Exercise instructions: From the line with "1080x551 pixels. Task: Click" to the final line of the data below, please write out every line exactly, with no pictures.

(Stored dataset items)
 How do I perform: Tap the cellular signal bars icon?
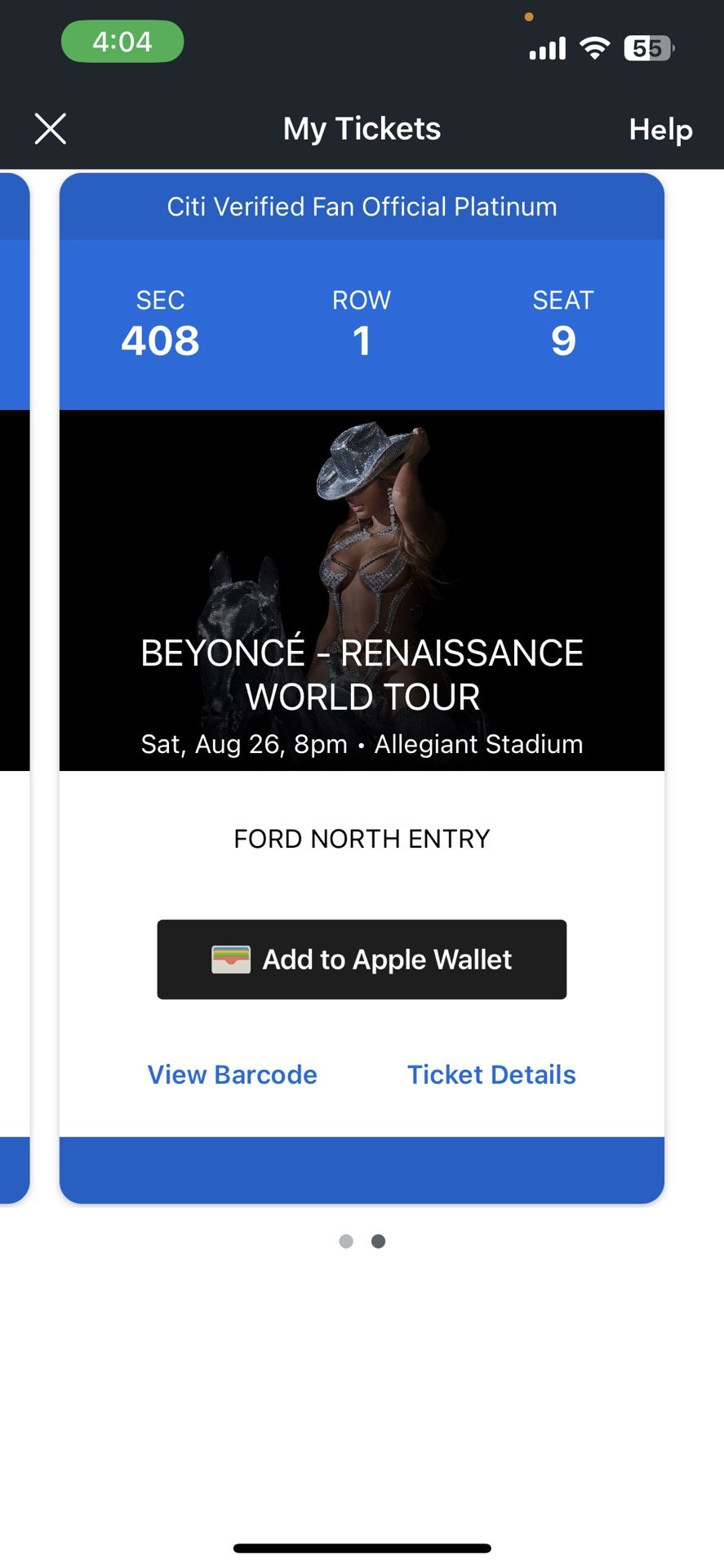pos(548,50)
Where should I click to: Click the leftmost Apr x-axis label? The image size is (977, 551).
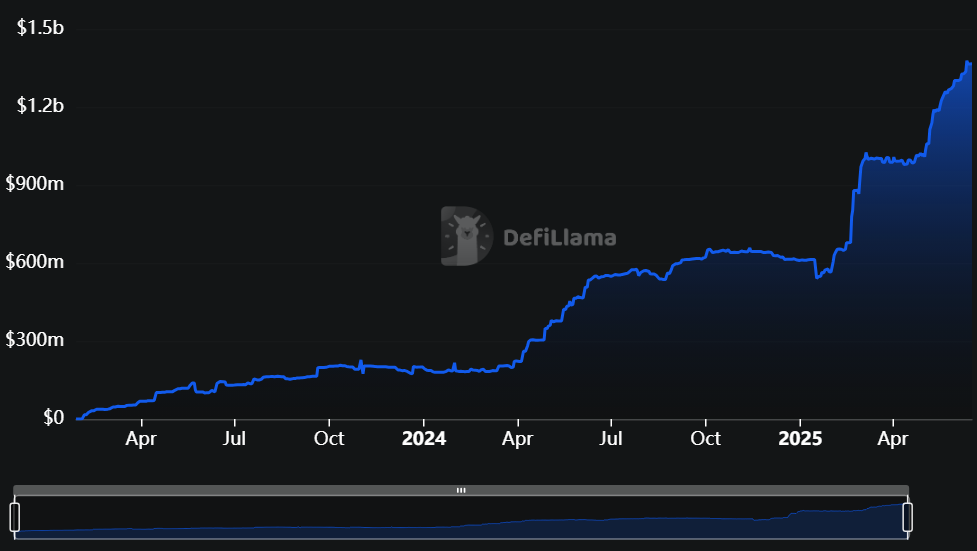tap(140, 439)
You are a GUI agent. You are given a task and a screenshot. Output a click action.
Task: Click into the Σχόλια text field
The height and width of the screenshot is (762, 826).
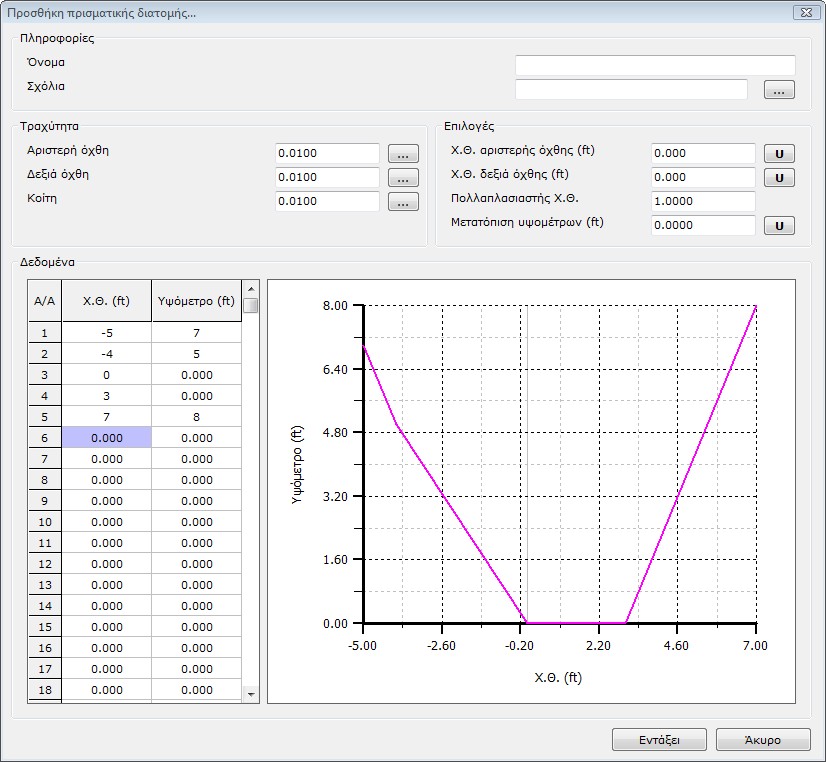630,90
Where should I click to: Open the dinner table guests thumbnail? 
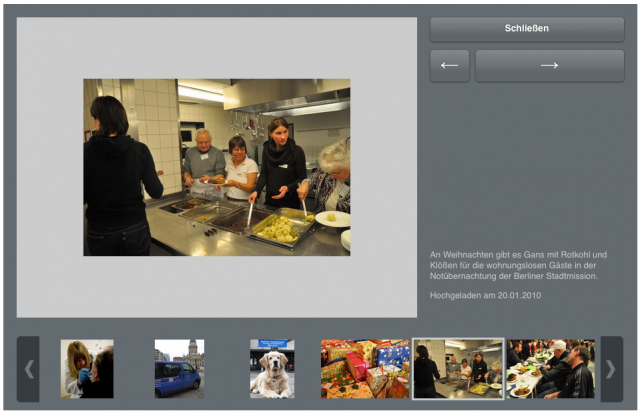[x=551, y=369]
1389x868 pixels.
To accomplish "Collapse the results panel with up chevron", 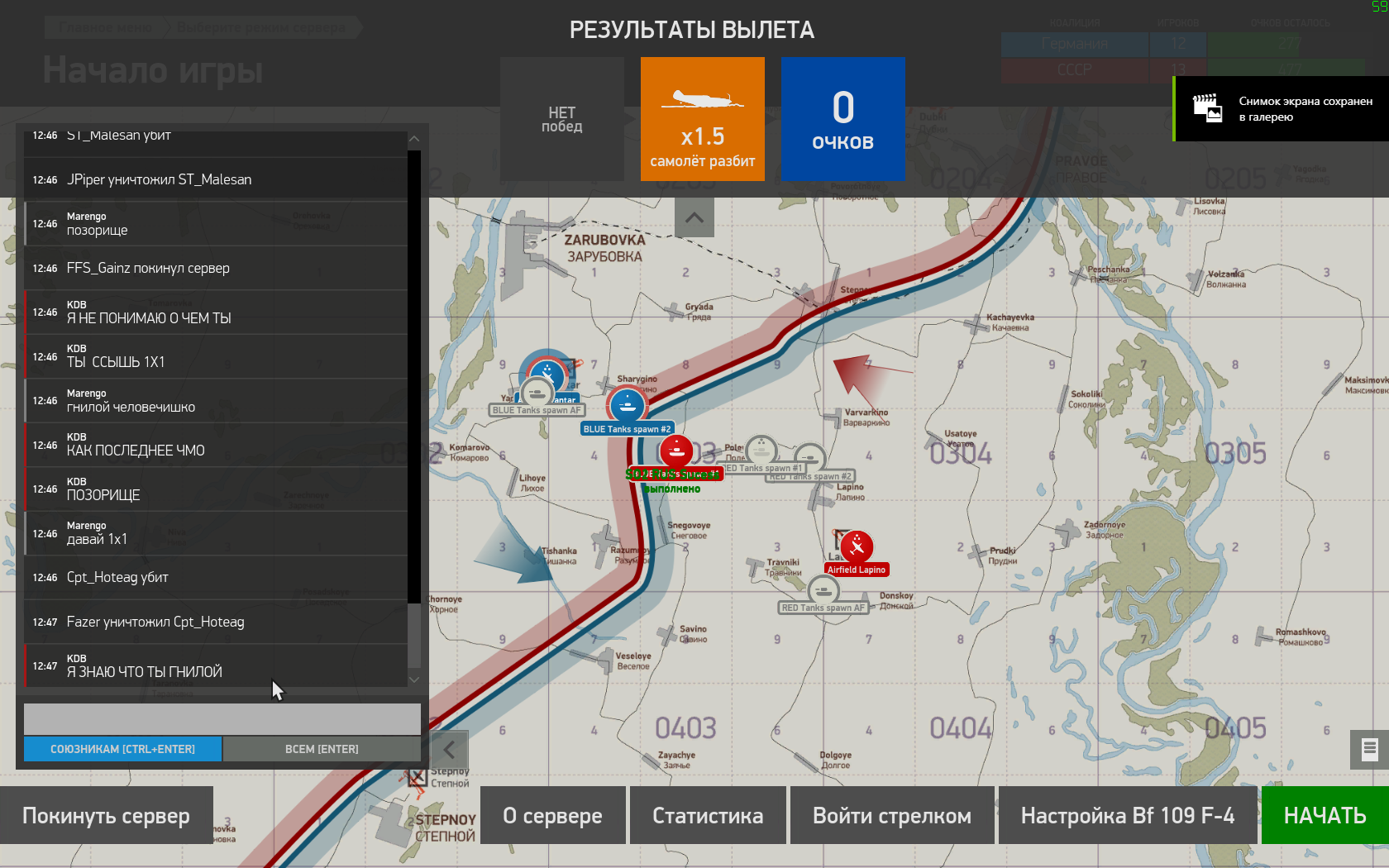I will pyautogui.click(x=694, y=218).
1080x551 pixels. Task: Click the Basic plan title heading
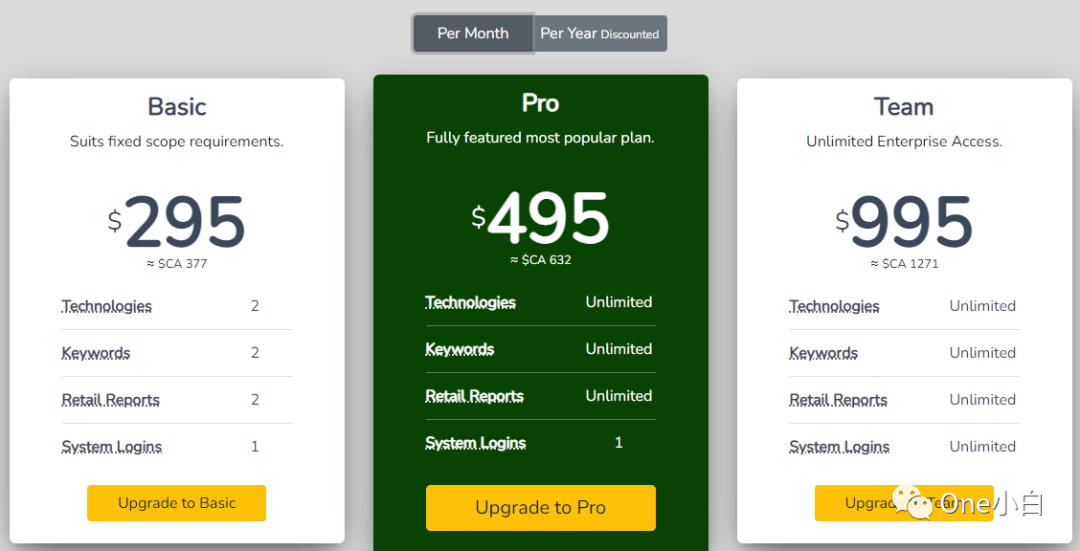(177, 107)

Written reply:
1080x551 pixels. Task: Click the Basic plan title heading
(177, 107)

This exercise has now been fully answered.